### 提示文:

北千住の名物「大橋眼科」。近代病院建築の豪華絢爛さを間近で堪能せよ!

北千住の近代建築といったら思い浮かぶ人も多いであろう「大橋眼科」の建物。北千住駅前通り商店街の一角に、目を見張るような豪華絢爛な洋館がそびえ立っている。
大橋眼科は、現在も眼科として営業されている建物である。病院建築は独特な装飾の建物が多く、とても好きな分野であるが、中でもこの大橋眼科は特別。一線を画す大橋眼科の魅力を伝えたい。
大橋眼科の歴史
「大橋眼科」は、北千住駅から駅前商店街を少し進んだあたり。建物に考慮してか、この場所を避けるように商店街のアーケードがないため、視界が開けて見える。
とても古そうな洋館…と思ったら、昭和57年(1982年)の竣工。

意外と新しいものなのか…とがっかりするのはもったいない。現在の建物が建てられた経緯を知ると、建物に対する愛着が湧くようだ…
現在の建物が建てられる前。大正6年(1971年)に建てられた洋館の医院があったらしい。が、老朽化で取り壊すことになり…

しかし、惜しむ声も多かったため、経営者である鈴木氏が前の建物をイメージして改築したものが現在の建物になるらしい。しかも、都内の様々な近代建築が取り壊される際に部品を集めており、その部品が大橋眼科の建物にも利用されているのだとか。
すごい。取り壊される際に部品を集めていた熱意も尊敬するし、それらを組み合わせて新しく改装するなんて…
次々と近代建築が取り壊される今、こうした動きが広まって欲しいなと思うのだが、資金的に厳しいのかしら。

### 解くべき課題:
提示文のうち、「しかし、惜しむ声も多かったた」から始まり「が、資金的に厳しいのかしら。」までの部分を、一字一句変えずに書き写してください。 データの各行は、提示文とは別の出典から取られたものです。

### 提供データ:
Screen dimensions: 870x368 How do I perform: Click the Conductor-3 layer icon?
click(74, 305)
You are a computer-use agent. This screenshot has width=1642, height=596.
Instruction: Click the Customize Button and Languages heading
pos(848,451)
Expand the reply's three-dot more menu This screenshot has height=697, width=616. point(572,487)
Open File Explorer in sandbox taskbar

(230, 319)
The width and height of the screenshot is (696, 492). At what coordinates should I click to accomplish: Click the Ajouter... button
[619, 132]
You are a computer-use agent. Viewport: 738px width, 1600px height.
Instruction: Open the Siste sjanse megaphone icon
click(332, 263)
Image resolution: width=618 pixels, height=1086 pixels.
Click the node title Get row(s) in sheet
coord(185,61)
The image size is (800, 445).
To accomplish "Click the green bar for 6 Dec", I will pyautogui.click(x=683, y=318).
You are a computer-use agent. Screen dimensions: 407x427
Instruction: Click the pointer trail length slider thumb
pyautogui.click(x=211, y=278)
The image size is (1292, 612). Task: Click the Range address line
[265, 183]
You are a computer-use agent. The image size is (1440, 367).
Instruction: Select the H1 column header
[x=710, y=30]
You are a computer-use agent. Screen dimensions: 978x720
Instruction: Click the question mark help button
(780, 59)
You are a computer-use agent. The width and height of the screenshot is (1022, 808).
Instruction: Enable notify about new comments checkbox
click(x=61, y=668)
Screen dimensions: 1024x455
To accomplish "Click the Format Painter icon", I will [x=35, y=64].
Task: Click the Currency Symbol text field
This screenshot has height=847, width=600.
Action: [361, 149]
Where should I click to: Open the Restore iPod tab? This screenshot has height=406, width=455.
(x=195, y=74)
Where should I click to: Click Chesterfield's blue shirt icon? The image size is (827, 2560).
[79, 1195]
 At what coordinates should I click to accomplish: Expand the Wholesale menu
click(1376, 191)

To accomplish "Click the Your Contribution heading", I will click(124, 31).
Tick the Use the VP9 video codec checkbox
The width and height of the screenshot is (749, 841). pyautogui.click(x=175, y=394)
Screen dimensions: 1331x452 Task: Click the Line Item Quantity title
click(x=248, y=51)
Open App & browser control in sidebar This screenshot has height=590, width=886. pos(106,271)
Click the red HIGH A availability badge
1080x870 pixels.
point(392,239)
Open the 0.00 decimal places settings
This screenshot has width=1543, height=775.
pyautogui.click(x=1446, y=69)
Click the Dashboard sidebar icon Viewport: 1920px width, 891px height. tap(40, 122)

### 課題の出力:
しかし、惜しむ声も多かったため、経営者である鈴木氏が前の建物をイメージして改築したものが現在の建物になるらしい。しかも、都内の様々な近代建築が取り壊される際に部品を集めており、その部品が大橋眼科の建物にも利用されているのだとか。
すごい。取り壊される際に部品を集めていた熱意も尊敬するし、それらを組み合わせて新しく改装するなんて…
次々と近代建築が取り壊される今、こうした動きが広まって欲しいなと思うのだが、資金的に厳しいのかしら。